De esta parcela presentaron una foto sin esta biodiversidad, y que un biólogo acude periódicamente, sin embargo, lo que el biólogo ve, es la destrucción, si había vida, nidos, aves, insectos, flora y fauna, lo que encuentra es este suelo compactado.

Así es como han dejado el suelo compactado y sin vida, foto de 8 diciembre 2025
Por eso cuesta aceptar que, justo a los pies de Calblanque, se pretenda levantar una estructura industrial de 4 metros de altura, equivalente a un edificio de 2 plantas, formada por una techumbre metálica continua que transformará por completo la vista del entorno. La empresa puede llamarlo “agrovoltaica”, pero lo que se verá desde las casas y los caminos será una instalación energética elevada, visible desde kilómetros, que sustituirá un paisaje vivo por un paisaje artificial.
La promotora insiste en que “la agricultura será la actividad principal” y que la energía será “secundaria”. Pero ¿Cómo puede ser secundaria una infraestructura que domina visualmente todo el terreno? ¿Desde cuándo un olivo plantado bajo una plataforma de acero de 4 metros representa la continuidad agrícola de la zona? Llamarlo “agrovoltaica” no cambia la esencia: es una planta industrial disfrazada de proyecto agrícola.
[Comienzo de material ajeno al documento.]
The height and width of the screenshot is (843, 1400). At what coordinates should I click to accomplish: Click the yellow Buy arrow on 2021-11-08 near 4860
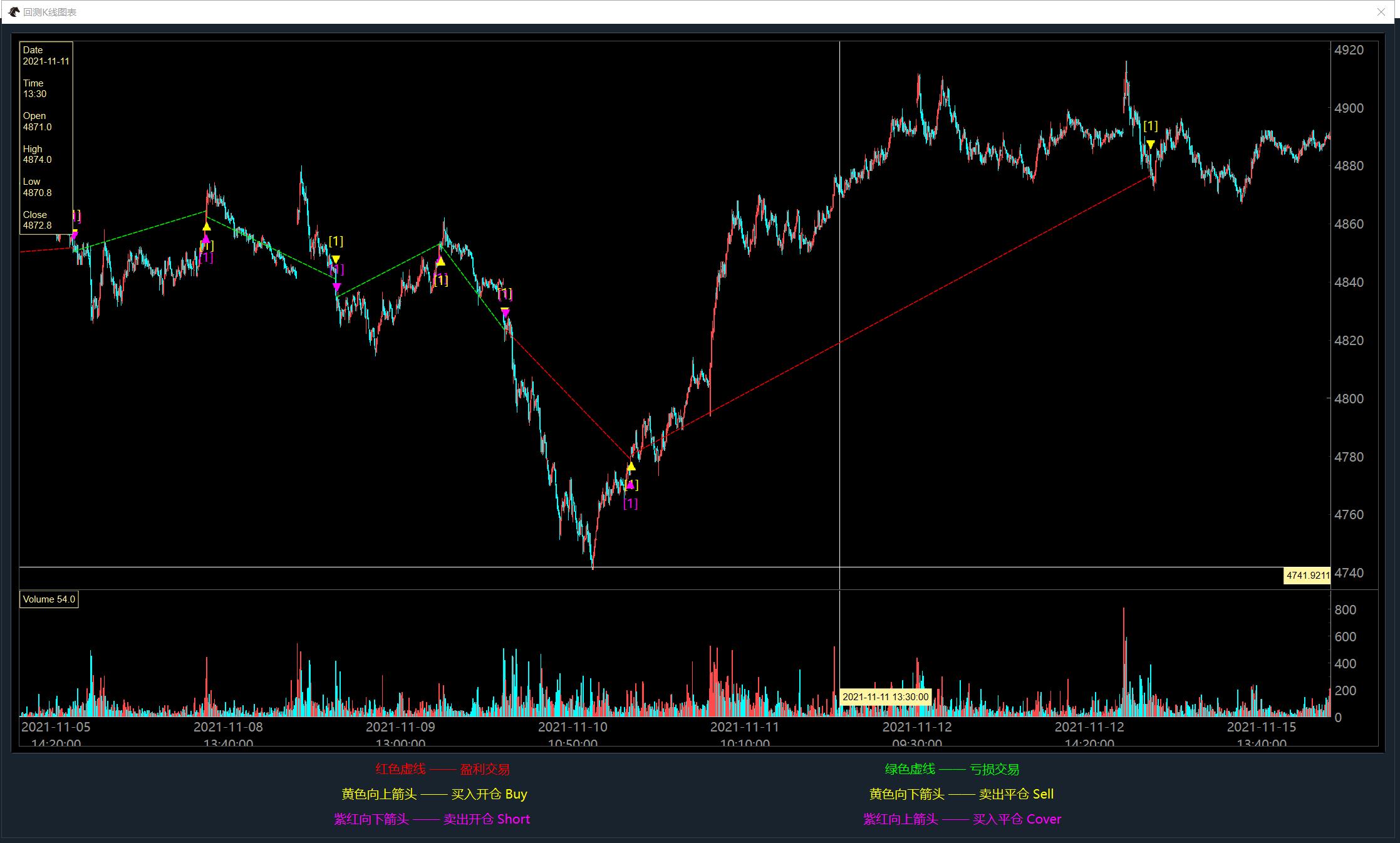tap(206, 226)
También aseguran que “no habrá más plantas” porque “no quedan nudos disponibles”. Pero la realidad es otra: si un proyecto quiere crecer lo suficiente, puede incluir su propio nudo, como pretenden en El Algar. Y si eso es posible allí, también lo sería aquí. Por tanto, el argumento de que “esto no irá a más” no es una garantía: es una estrategia para tranquilizar a quienes, con razón, temen la industrialización progresiva del territorio.
Mientras la empresa habla de “innovación”, “oportunidad” y “sostenibilidad”, los vecinos ven otra cosa: la transformación irreversible de un paisaje que hasta ahora había mantenido su carácter rural y natural. Ven cómo un horizonte abierto se convierte en un horizonte de acero y cristal. Ven cómo se coloca una infraestructura masiva justo en la antesala de Calblanque, alterando de forma permanente la imagen del entorno.
Porque este proyecto no es una mejora del territorio: es un cambio radical de su esencia. Y no se puede pedir a los vecinos que acepten sin más que su horizonte natural —con Calblanque como guardián del paisaje— sea sustituido por un mastodonte energético. No se puede llamar “sostenible” a lo que destruye la identidad visual de un lugar. No se puede hablar de “compatibilidad” cuando la instalación se impone sobre el paisaje en lugar de integrarse en él.
La empresa puede repetir que “solo son 90 hectáreas” o que “no habrá más plantas”. Pero los hechos dicen otra cosa: no es el campo lo que se protege, es el campo —y el entorno de Calblanque— lo que se sacrifica.
El próximo 24 de enero a las 12 de la mañana en la Plaza de España habrá una manifestación contra esta agresión y se pide que se acuda en apoyo a este espacio natural patrimonio de todas y todos.